Friday, December 13, 2024

Review of The Great When by Alan Moore

Post-war London, the occult, alternate worlds, serial killers, blah, blah, blah... Acknowledging the keywords of a contemporary novel is uninspiring, to say the least. They push a book deeper into the milieu of modern publishing rather than distinguish it. But, what if I tell you Alan Moore's 2024 The Great When likewise possesses a superb authorial voice, characters with character, and a twisty story that constantly surprises? Hopefully sounds a bit more intriguing. Let's set the hook deeper.

The Great When follows one Dennis Knuckleyard, used bookshop assistant, in the post-WWII years of London.
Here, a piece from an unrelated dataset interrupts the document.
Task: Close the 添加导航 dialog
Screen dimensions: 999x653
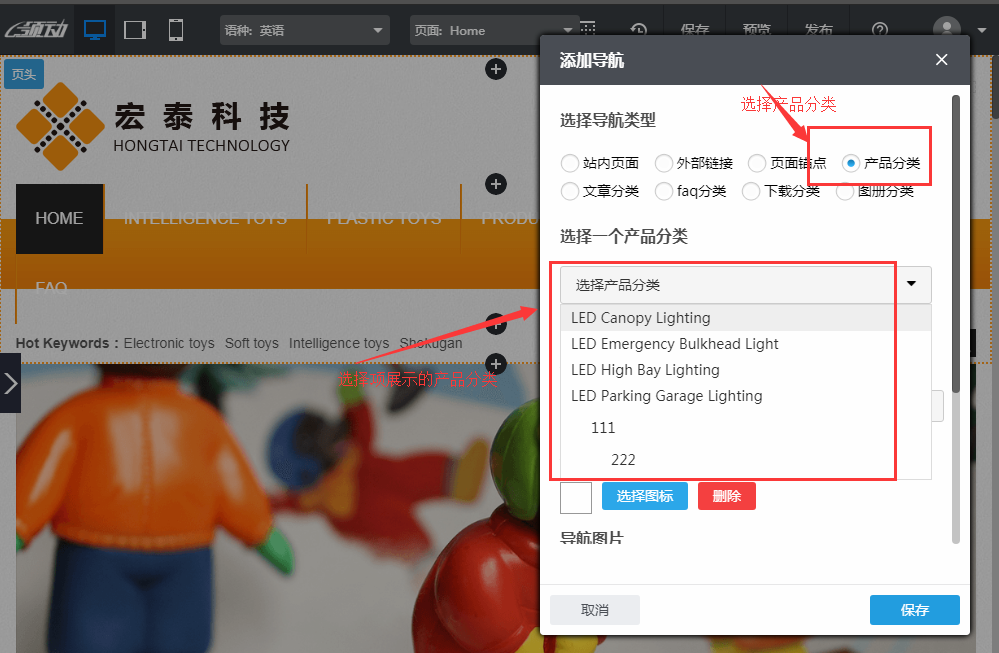Action: pyautogui.click(x=941, y=60)
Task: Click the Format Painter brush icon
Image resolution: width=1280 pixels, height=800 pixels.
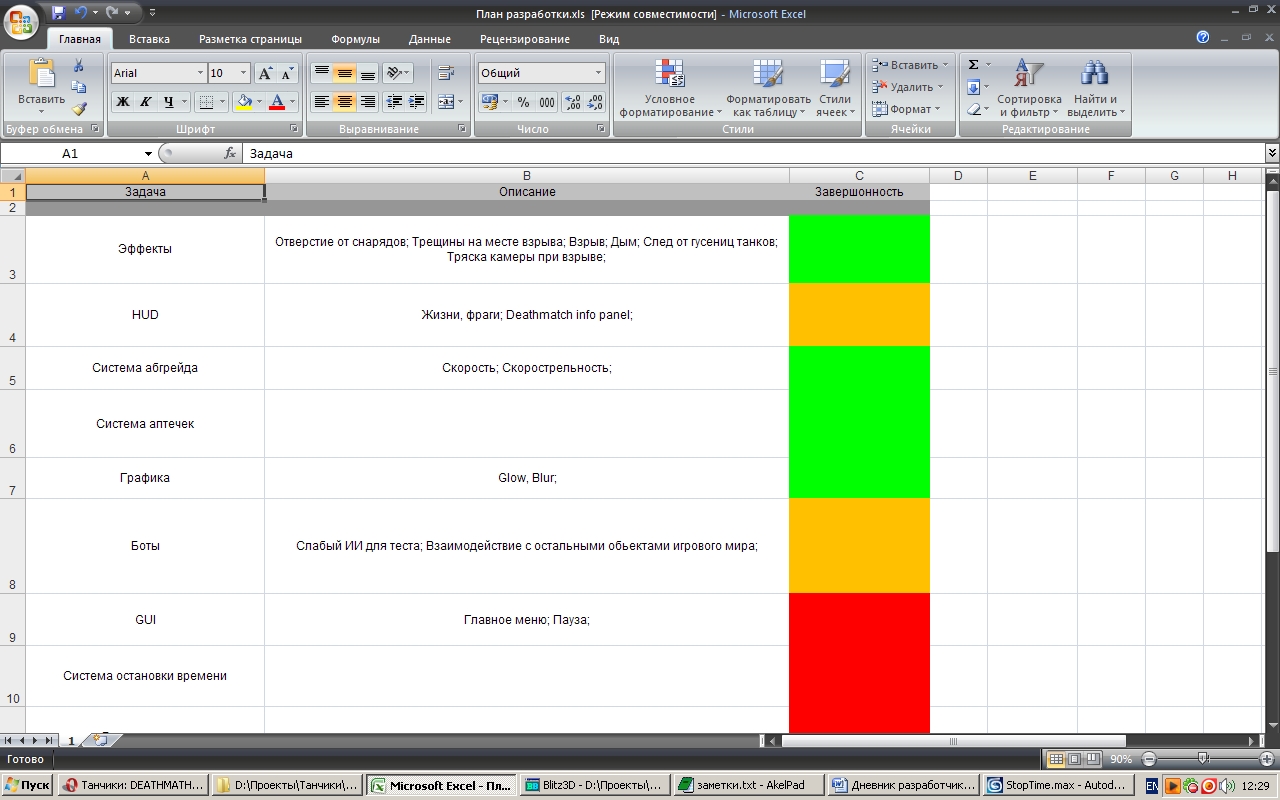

But it's not the London you know. Superficially it looks like your London, but there are doors, entryways to another, darker, surreal London. Dennis gets himself into a spot of trouble one day in Soho picking up a box of vintage Arthur Machen books. One of the books in the box exists only in fiction, but there it sits in Dennis' hands. The young man's world turned sideways in the aftermath, he is forced to explore the London you don't know to get rid of the book, meeting all manner of gangsters and artists, harlots and killers along the way.

If you've seen Guy Ritchie's Lock, Stock and Two Smoking Barrels or Snatch, then add a layer of occult and the surreal and you're starting to get an idea of what The Great When is. It captures modern crime in blackly humorous fashion. It's characters drip off the pages while the tongue-in-cheek dialogue set them on fire. This is a novel with Soul. You may dislike the story, the characters, the fantastika, or anything else. But there is no denying the power of Moore's voice. Like Ritchie's movies, it pulls you along a dark road, smiling.

The unseen power is Moore's dynamic diction. Baroque if anything, the author continually takes the long way round to a point, stopping by to sniff the flowers of sarcasm and detail along the way. Scenes, let alone moments, are truly unpacked. Dialogue is firecracker after firecracker. And the setting is described in curlicues and filigrees. Moore's mental thesaurus seems to know no end. The English language taken out of the barn and given proper, open range exercise.

If I had a quibble, there are times Moore's dense diction in fact gets in its own way. The baroque, playful style works well in the moments the narrative is in reality. The reader gets vivid pictures of who, what, and how. But when reality is twisted sideways, these gnarled descriptions lose effectiveness. The surreal element get lost among the strong visuals Moore creates in the reality-driven scenes. The reader is supposed to feel the weirdness, the oddity of Other London, but due to the fact the descriptions struggle to stick out, it doesn't hit as hard as perhaps it could have.

If the internets are correct, The Great When is the first of a quintet of novels. Don't worry. There is no cliffhanger, or responsibility, or expectation the reader needs read the next book to discover what happens next. It's a nicely self-contained novel the reader can walk away from.

In the end, if you enjoy the rich usage of language, irreverent characters and dialogue, and a twisty-turn through mid-20th century London—both real and surreal, then have a go at The Great When. (China Mieville's Kraken forms a reference point for imagining this novel.) The title may be a Great Letdown, but the story behind it is as dark and colorful as a reader may want.